Alexander Peslyak (Александр Песляк) (born 1977), better known as Solar Designer, is a security specialist from Russia. He is best known for his publications on exploitation techniques, including the return-to-libc attack and the first generic heap-based buffer overflow exploitation technique, as well as computer security protection techniques such as privilege separation for daemon processes.

Peslyak is the author of the widely popular password cracking tool John the Ripper. His code has also been used in various third-party operating systems, such as OpenBSD and Debian.

== Work ==
Peslyak has been the founder and leader of the Openwall Project since 1999. He is the founder of Openwall, Inc. and has been the CTO since 2003. He served as an advisory board member at the Open Source Computer Emergency Response Team (oCERT) from 2008 until oCERT's conclusion in August 2017. He also co-founded oss-security.

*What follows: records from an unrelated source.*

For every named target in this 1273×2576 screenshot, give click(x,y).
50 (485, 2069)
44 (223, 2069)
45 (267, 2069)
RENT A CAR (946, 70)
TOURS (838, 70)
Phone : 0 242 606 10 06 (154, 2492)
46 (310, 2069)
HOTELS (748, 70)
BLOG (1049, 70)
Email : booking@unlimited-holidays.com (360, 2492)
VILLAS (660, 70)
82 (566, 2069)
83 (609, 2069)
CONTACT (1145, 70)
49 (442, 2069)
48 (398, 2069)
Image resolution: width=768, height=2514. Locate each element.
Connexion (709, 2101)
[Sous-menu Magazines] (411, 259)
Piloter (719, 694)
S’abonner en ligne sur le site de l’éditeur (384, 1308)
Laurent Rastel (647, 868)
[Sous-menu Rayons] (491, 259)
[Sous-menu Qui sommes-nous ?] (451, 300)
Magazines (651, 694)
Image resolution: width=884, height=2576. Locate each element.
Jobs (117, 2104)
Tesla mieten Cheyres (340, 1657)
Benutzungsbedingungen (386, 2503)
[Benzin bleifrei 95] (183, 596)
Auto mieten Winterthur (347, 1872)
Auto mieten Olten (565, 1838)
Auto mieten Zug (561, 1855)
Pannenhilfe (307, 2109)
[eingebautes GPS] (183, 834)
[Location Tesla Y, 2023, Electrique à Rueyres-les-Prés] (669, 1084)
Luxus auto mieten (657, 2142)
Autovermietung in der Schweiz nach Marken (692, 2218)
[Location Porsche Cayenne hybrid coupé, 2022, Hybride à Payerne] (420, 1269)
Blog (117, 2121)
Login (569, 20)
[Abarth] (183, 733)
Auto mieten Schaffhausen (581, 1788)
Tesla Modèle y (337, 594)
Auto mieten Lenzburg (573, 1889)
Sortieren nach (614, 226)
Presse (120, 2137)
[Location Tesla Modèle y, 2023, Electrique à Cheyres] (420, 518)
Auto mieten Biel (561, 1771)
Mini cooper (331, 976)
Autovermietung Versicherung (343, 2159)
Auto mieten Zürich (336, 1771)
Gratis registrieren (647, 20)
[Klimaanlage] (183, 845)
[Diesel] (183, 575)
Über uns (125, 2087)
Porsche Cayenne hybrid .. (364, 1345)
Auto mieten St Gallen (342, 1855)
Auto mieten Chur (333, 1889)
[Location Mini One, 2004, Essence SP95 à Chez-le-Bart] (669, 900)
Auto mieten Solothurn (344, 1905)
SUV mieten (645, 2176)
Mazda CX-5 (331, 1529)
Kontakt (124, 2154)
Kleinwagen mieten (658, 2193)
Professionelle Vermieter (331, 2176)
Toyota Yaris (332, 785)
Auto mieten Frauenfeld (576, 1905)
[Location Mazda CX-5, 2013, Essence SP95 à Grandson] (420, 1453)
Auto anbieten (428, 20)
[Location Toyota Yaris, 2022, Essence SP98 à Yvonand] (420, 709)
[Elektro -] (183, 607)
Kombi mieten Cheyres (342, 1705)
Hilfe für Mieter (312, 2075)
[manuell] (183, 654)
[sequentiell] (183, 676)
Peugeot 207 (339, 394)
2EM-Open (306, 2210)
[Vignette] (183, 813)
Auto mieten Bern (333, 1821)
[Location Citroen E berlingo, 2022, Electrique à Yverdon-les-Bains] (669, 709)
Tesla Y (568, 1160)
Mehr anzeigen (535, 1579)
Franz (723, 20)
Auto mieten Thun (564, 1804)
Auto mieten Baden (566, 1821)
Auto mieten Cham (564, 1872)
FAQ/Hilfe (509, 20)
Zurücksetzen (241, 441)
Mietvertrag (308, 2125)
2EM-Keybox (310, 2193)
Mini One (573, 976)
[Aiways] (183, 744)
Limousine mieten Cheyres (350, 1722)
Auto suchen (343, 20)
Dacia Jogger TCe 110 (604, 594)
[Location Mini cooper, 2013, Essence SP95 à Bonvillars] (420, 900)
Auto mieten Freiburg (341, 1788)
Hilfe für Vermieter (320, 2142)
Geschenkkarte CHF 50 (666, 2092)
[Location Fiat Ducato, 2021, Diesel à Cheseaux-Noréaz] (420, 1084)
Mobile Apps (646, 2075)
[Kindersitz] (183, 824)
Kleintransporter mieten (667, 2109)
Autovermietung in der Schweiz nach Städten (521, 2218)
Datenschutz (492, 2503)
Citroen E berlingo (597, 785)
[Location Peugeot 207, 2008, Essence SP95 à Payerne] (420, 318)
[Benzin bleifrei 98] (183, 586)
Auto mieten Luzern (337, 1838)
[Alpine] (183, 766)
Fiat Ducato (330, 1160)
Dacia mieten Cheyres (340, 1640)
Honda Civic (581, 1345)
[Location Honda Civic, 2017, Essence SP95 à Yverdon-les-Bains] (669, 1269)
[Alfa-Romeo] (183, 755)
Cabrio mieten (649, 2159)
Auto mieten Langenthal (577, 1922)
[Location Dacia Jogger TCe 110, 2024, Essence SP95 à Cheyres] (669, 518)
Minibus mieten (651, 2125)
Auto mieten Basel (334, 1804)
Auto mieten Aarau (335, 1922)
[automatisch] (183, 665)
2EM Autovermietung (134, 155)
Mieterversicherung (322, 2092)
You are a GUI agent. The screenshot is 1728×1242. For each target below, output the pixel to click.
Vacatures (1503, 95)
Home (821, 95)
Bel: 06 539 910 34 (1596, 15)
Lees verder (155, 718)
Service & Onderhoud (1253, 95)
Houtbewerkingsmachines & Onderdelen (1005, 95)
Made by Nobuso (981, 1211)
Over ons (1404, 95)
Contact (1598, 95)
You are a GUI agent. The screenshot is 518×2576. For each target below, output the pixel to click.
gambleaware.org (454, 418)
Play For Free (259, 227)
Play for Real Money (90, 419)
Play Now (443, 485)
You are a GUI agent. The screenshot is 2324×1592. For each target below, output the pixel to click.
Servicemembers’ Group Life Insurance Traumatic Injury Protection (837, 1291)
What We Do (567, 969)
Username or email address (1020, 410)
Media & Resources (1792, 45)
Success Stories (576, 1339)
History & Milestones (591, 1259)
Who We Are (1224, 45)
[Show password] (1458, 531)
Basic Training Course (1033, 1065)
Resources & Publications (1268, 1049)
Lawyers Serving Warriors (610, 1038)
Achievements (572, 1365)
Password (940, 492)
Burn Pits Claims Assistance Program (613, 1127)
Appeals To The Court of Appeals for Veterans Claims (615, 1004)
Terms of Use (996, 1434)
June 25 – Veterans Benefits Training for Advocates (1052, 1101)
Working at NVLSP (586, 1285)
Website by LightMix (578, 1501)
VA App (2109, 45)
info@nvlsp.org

He has spoken at many international conferences, including FOSDEM and CanSecWest. He wrote the foreword to Michał Zalewski's 2005 book Silence on the Wire.

Alexander received the 2009 "Lifetime Achievement Award" during the annual Pwnie Award at the Black Hat Security Conference. In 2015 Qualys acknowledged his help with the disclosure of a GNU C Library gethostbyname function buffer overflow.